Thursday, 26 January 2017

Meet Dragon's creator!

Helen - the talent behind the pencil


Too much time has elapsed since Dragon made his entrance in The Time Smugglers; too many months without me introducing you to his creator. 
Helen is one talented person, have a look at these illustrations they speak for themselves - and this is just a hobby! 






Perhaps appropriately, Helen is training in animal psychology - she could start on Dragon, although our cats, Oz and James, could do with a bit of sorting out! 

Yesterday I visited a school not far from where we live. It's a three class village school hidden in the Cornish countryside. (Having taught in village schools, I've experienced the invaluable family-feeling difficult to replicate elsewhere.)

http://www.cardinhamschool.co.uk/

I had a wonderful time with Owl class and its mixture of Year 3 and 4 pupils. Although they're being read the first in The Camelot Inheritance series, I read extracts featuring Dragon from the second in the series . . . and then asked the class to do some writing for me. What a pleasure to listen to the results! 
And then the fun when I asked them to draw a dragon of their own. Inspired by Helen's masterpiece's they set to work and produced dragons of every shape and size, each with their very own dragon personality. 
I haven't space for every drawing, but have a look at this selection. Thank you Owl class for all your work. 😄 And a special thank you to: Abigail, Matilda, May Rose, Oliver, Theo, Blake, Emerald, Paige and Ben.

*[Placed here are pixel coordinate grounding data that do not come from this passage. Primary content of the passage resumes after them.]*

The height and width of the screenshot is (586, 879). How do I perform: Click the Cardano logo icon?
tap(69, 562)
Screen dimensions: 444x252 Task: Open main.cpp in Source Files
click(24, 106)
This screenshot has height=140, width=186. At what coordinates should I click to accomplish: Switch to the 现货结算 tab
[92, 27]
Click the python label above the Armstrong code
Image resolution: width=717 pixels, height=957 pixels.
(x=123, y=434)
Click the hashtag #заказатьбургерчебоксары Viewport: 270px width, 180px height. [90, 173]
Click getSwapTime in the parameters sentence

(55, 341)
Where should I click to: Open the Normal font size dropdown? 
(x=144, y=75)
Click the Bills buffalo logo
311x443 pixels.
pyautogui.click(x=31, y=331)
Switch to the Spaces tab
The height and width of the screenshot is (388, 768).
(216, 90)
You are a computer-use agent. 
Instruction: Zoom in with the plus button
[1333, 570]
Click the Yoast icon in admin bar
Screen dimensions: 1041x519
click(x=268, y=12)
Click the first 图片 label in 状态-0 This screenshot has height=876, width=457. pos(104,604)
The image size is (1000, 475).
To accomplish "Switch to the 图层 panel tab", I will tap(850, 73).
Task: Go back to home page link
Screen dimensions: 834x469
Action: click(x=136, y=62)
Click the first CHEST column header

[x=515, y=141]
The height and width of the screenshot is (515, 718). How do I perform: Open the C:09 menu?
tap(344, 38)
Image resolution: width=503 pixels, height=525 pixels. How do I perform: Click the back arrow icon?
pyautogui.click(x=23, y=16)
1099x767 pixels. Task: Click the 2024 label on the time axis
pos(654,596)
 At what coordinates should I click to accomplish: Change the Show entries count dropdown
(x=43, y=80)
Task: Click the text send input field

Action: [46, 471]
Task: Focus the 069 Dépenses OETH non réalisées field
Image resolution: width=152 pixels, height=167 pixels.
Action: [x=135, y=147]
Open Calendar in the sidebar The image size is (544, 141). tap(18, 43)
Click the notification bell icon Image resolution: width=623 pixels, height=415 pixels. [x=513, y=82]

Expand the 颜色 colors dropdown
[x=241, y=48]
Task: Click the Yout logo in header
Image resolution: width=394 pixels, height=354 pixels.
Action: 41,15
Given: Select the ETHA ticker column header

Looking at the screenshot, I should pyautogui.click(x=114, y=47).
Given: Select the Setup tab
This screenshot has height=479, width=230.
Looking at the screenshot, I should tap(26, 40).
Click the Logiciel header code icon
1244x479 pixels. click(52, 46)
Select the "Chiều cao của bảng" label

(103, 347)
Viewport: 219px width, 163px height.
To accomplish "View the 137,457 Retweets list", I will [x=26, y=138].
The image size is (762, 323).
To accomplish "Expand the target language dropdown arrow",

And Helen's reaction to these Dragon-inspired drawings? Rather pleased I think! Well done Owl Class. 😆


Saturday, 10 December 2016

A writer in the Tower of London.

Researching in London.

Last week your intrepid writer ventured beyond the Cornish border, to a city bursting with culture and history.
In the fourth of 'The Camelot Inheritance' series some of the action takes place beyond Cornwall's borders; specifically in London at the British Museum, Tower Bridge and the Tower of London.
It was a fascinating experience. I've been to London a few times but, maybe because it's approaching Christmas, it seemed more magical than before.

As I mentioned, Tower Bridge, which spans the river Thames is going to be one of the settings in the book.


There is a walkway above the road on the bridge, which is most definitely worth a visit, whether or not you're going to write about it. The views are tremendous, taking in St Paul's Cathedral in the distance, the Shard and of course, the Tower of London. A glass insert in the walkway enables you to look down on the road many meters below. One of the lovely guides coaxed me onto it but I didn't hang around for long!
During the time we were in London, the bridge was
closed to traffic. This view would usually be far more busy.

The views up and down the river are quite stunning, as is the history behind the bridge's building. If you wish to time a visit to see the bridge lift (to enable particularly tall ships sail beneath it), click here to find out more from the Tower Bridge site.
Spot the Gherkin and the Tower of London. 
Ancient and modern architecture sit side by side.
The Tower of London was built circa 1067 - the Gherkin is
considerably newer.
We managed to fit in a visit to the Tower of London on the same day, but if you're going to see these sites, I would recommend that you allow yourself longer.
The Tower of London is bursting with history and with stories, and of course there are the Beefeaters . . . and the ravens.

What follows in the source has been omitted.